▸ **Dataset entries**:
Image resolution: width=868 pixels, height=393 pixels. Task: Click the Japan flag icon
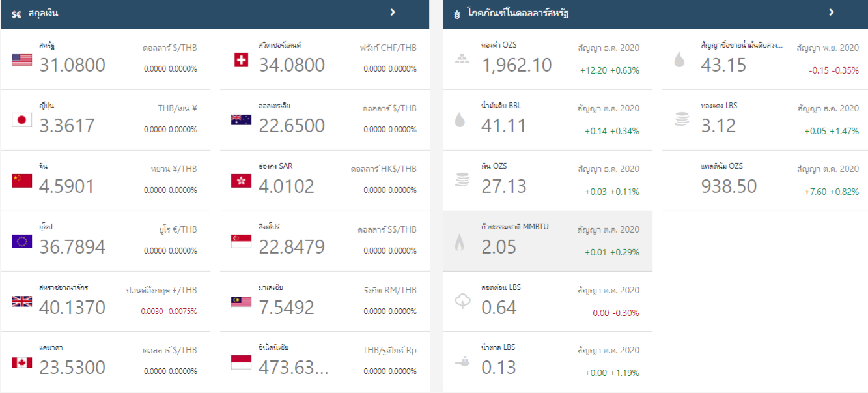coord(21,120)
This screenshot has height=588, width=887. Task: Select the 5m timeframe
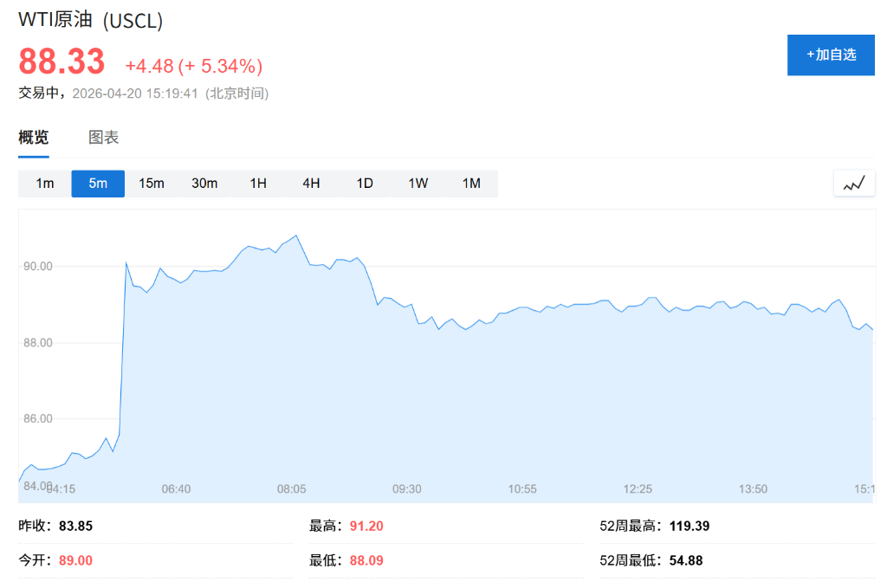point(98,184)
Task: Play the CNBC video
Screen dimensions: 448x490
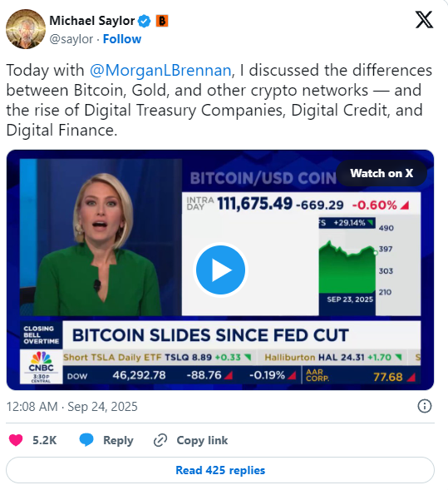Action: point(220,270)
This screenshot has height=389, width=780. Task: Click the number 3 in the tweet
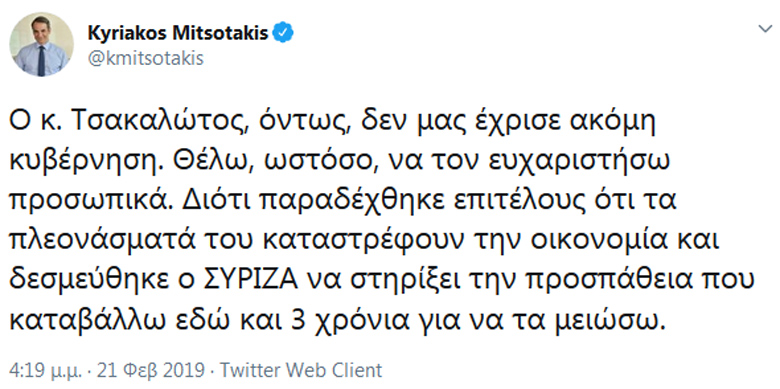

--

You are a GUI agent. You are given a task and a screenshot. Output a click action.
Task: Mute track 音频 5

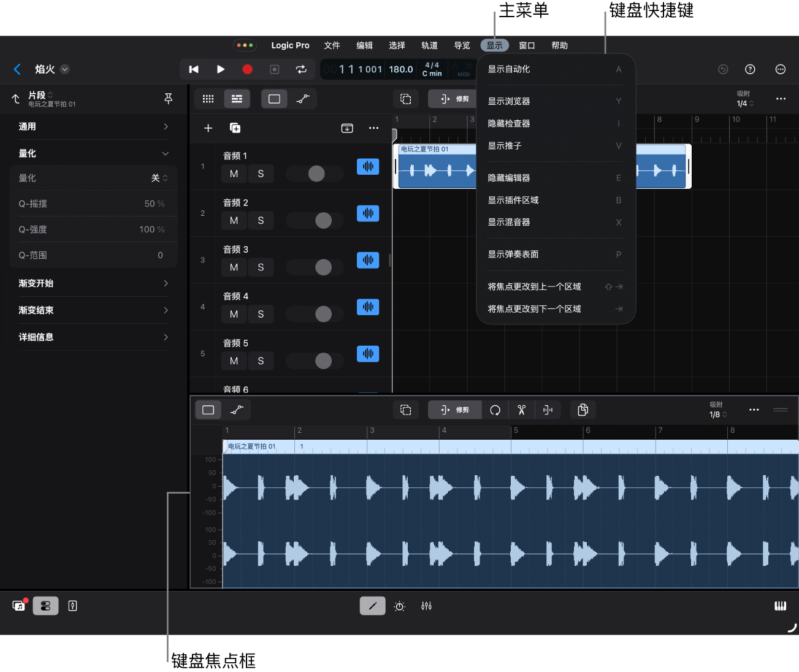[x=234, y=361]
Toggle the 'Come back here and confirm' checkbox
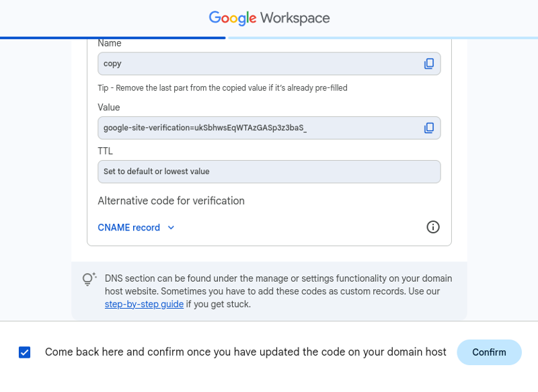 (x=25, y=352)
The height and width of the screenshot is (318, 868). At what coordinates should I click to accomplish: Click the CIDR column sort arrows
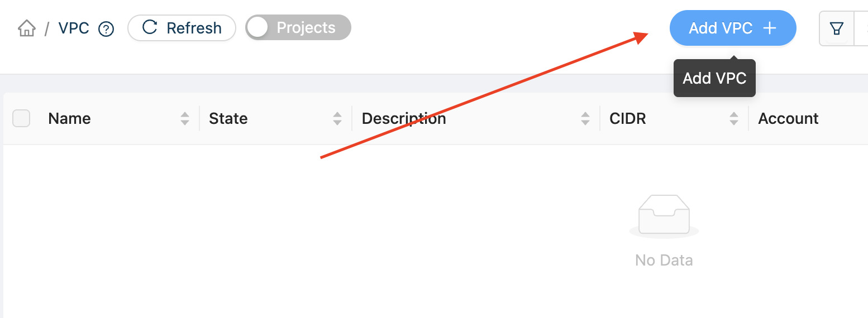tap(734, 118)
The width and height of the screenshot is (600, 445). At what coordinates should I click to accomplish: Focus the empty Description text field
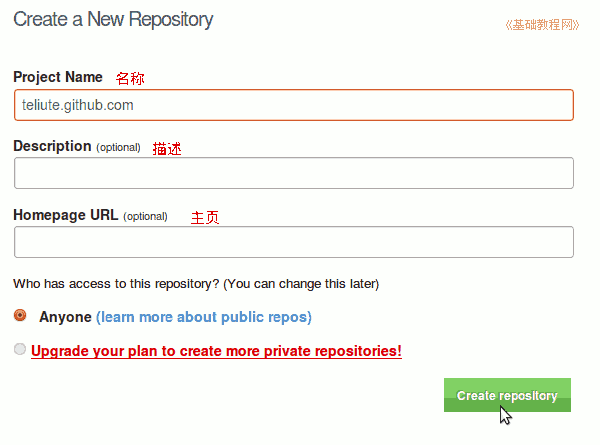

▸ **What is needed**:
Treat the line with "Image resolution: width=868" as the start and the line with "This screenshot has height=389, width=780." as the end, and return exactly that span of the data above, both ends included, without pictures.

▸ **Exercise answer**:
Image resolution: width=868 pixels, height=393 pixels. Task: Click the Japan flag icon
coord(21,120)
This screenshot has height=588, width=887. Task: Select the 5m timeframe
point(98,184)
Task: Play the CNBC video
Screen dimensions: 448x490
Action: point(220,270)
This screenshot has height=389, width=780. Task: Click the number 3 in the tweet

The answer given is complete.